13. The ceiling fan of claim 11,

wherein the safety switch includes an operation button, the operation button being disposed at a lower part of the opening.

14. The ceiling fan of claim 11,

wherein the operation lever includes a fixing part and an arm, the fixing part being fixed to the pipe, and the safety switch being operated by the arm through the opening.

15. The ceiling fan of claim 9,

wherein the suspension mechanism includes a safety wire for preventing dropping, one end of the safety wire being fixed onto the ceiling, and an other end being fixed onto the hollow shaft at an inner side of the operation lever.

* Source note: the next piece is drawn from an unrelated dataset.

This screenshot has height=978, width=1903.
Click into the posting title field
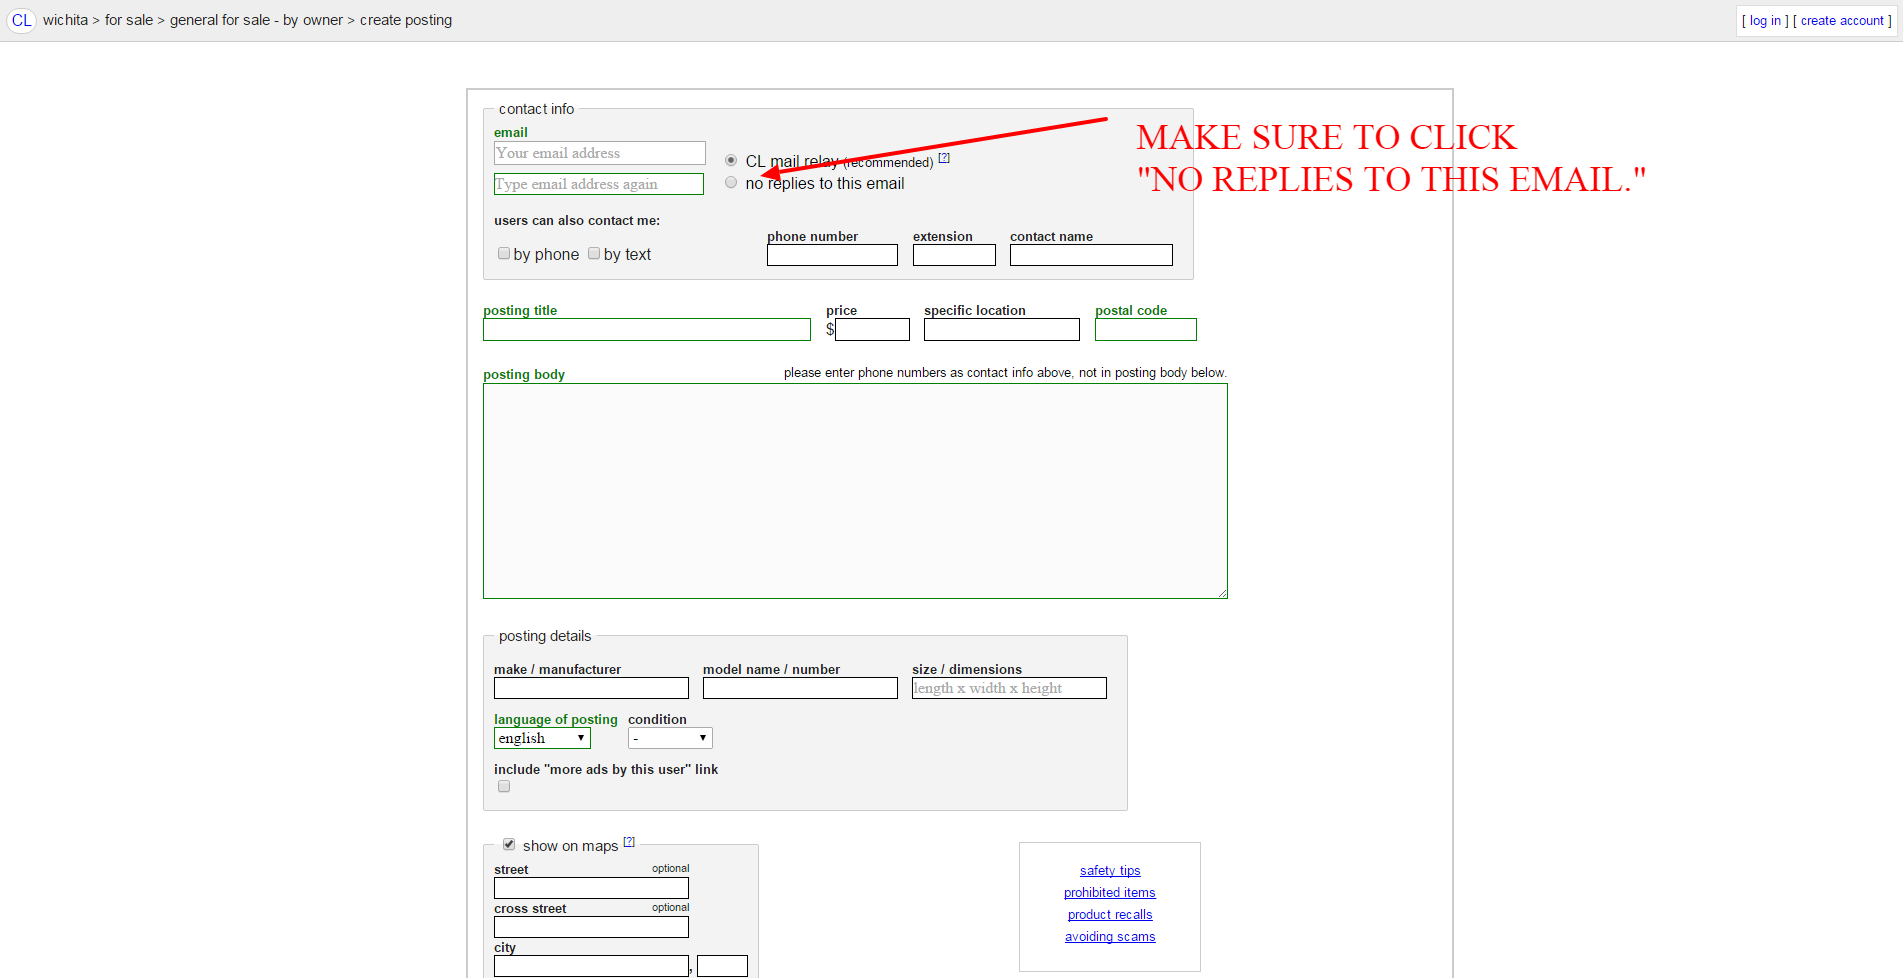point(646,330)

16. The ceiling fan of claim 9,

wherein the connecting bolt includes a head and a thread, a cross-section of the head to a side of the thread being a circular arc conforming to an outer periphery of the pipe.

17. The ceiling fan of claim 16,

wherein a shape of the head seen from a side opposite to the thread is an oval.

18. The ceiling fan of claim 16,

wherein the thread includes a pin-insert-hole for inserting a pin so as to prevent a nut from coming off.

19. The ceiling fan of claim 1,

wherein the stator includes a stator coil, and an overtemperature protective device for detecting a temperature of the stator coil is disposed on a bottom face of the stator coil.

20. The ceiling fan of claim 1,

wherein the motor includes a circuit board and a board holder for fixing the circuit board, the board holder being disposed on a bottom face of the stator.

21. The ceiling fan of claim 20,

wherein the circuit board and the board holder are disposed horizontally, and a horizontal detector is provided to detect a horizontal direction.

22. The ceiling fan of claim 1 further comprising:

a light bracket on a bottom face of the stator, attachment of a lighting fixture being feasible on the light bracket.

23. The ceiling fan of claim 1 further comprising:

a hook rosette on a bottom face of the stator, attachment of a lighting fixture being feasible on the hook rosette.

24. The ceiling fan of claim 2,

wherein the elastic member is a wave washer.

25. The ceiling fan of claim 3,

wherein the elastic member is a wave washer.

26. The ceiling fan of claim 4,

wherein the elastic member is a wave washer.

27. The ceiling fan of claim 5,

wherein the elastic member is a wave washer.

28. The ceiling fan of claim 6,

wherein the elastic member is a wave washer.

29. The ceiling fan of claim 7,

wherein the elastic member is a wave washer.